Some days are less than ideal. These are the days that I have to remind myself that life is not happening to me, but for me. I understand that there is no world as it “should” be. It just is. Disappointment creeps in. Sadness fills my heart. I hoped that certain things would turn out different. But that’s just THIS day. Less than ideal. Some seasons and instances are just out of our control. But those are meant to be brief. I’ve learned not to run, escape my tears or stuff my uninvited emotions. I want to. But when I avoid the feeling, I delay my healing. Sad is not invited into my life. Sometimes she is just there. But she doesn’t get to stay. I DECIDE. This is not a fake it until you make it word for you. I no longer believe I can simply pull myself up by my bootstraps.
When it comes to getting healthy, (which often we associate with losing weight) the first thing we think is LACK. I’m going to be so deprived. I am going to starve, waste away, I CAN’T. The truth about physical health is nothing could be more incorrect. It’s not about lack. It’s about provision. Just the right kind. So often we find ourselves in a physically unhealthy place because we have been living to eat, not eating to live.
In the past five years as a health coach I have grasped what proper nutrition is and created habits for myself and others to create transformation and lifelong change. That said, I am NOT perfect. In fact just a couple years ago “living to eat” was a thing for me. And it wasn’t until one desperate night sitting on the couch next to my husband with a pint of Ben and Jerry’s “Everything but the kitchen sink” in my hands that I recognized what was lacking was not my stomach, but my heart.
I had been sad for quite a few weeks, honestly more like months. I had been gunning through it trying to out work, out hustle and out last my depressed state. I was struggling to find peace and comfort. I found myself going to food for help. When I was sad, I ate. When I was frustrated, I ate. Discouraged, I ate and when I was overwhelmed I ate. That night on the couch as I plopped down with spoon and pint. I found myself feeling like somehow this ice cream was going to give me a moment of solace and that somewhere in this spoonful of chocolate I would find hope and rest from my troubled emotions. Logically that just didn’t add up. In fact this pattern was going to quickly magnify my issues as I packed on unwanted pounds real quick. And it’s not just physical. The science of sugar and unnecessary carbs are proven to send your chemical make up into a tail spin of discouragement. (I can do a free health assessment for more on that.)
The hard reality I embraced that night is life IS emotional.
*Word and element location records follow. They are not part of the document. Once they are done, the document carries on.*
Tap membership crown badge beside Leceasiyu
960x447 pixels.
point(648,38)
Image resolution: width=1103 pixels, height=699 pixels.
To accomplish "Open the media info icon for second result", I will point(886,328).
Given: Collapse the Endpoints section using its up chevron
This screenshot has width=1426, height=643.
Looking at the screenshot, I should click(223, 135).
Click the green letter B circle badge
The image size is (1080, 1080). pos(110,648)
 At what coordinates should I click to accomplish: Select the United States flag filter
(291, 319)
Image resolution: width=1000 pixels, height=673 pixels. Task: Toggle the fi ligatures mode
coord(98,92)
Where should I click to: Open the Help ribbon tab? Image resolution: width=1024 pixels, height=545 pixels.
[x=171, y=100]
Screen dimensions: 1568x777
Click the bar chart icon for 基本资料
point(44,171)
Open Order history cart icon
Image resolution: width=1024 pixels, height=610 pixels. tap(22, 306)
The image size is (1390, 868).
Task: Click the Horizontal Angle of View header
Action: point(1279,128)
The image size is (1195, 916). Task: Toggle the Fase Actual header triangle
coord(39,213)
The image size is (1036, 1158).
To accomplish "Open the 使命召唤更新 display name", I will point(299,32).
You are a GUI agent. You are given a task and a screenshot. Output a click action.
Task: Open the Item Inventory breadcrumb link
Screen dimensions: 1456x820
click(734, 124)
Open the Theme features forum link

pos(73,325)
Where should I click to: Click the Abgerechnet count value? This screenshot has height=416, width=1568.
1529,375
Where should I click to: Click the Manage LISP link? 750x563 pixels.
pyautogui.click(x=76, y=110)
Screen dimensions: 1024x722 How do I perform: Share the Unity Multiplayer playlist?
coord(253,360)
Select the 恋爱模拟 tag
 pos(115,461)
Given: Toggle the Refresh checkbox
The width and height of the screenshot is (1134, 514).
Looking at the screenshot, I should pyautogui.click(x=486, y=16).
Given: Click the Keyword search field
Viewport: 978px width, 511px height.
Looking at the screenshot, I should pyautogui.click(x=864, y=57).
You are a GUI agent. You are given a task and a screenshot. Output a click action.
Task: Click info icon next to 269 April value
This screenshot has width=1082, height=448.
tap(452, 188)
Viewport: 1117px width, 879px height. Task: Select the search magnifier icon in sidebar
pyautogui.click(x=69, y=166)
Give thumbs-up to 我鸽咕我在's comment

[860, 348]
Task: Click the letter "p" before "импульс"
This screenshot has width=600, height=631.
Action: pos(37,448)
When we are happy, we celebrate and EAT. When it’s the holidays, we gather and EAT, when we are in the breakroom at work, we relax and EAT. And I was experienced when life got tough I soothed my soul and began to EAT.
But the other hard reality to embrace is that the donut doesn’t satisfy. The ice cream only comforts for a few brief moments before it leaves me feeling regret. The burrito does not change my circumstances. I simply escape for a minute to return with nothing gained but a bloated belly.
Here is the hopeful reality. When I saturate my heart with what is true, the more able I am to resist the vicious cycle of emotional eating. What is true is found in Psalm 23:1
“The Lord is my shepherd. I shall not want.”A shepherd is describes as one who cares with tender affections towards his flock. The author of this passage is David who was once a shepherd himself. He remembered what need they had of a shepherd, and what a kindness it was to them to have one that was skillful and faithful; he once ventured his life to rescue a lamb. This illustrates God’s care of us. So much so that the scripture goes on to say, I lack nothing. This is the promise that God, our shepherd, our feeder, won’t allow us to want for anything that is necessary and good for us. Even more is actually implied here. Another translation says, “I will not want.” So not only will I lack nothing, but I will be supplied whatever I need. I will want for nothing. If not immediately, than in due time.
When we saturate our hearts with this truth it can redirect our desires. Knowing that whatever feels empty in our lives in the moment, when we shift our cravings toward the source that truly can satisfy we be filled. The shepherd is where the hope is found. Not the of ice-cream. There is no power in that pint to give me what I really need. The source is the shepherd who left his entire flock just to see me saved.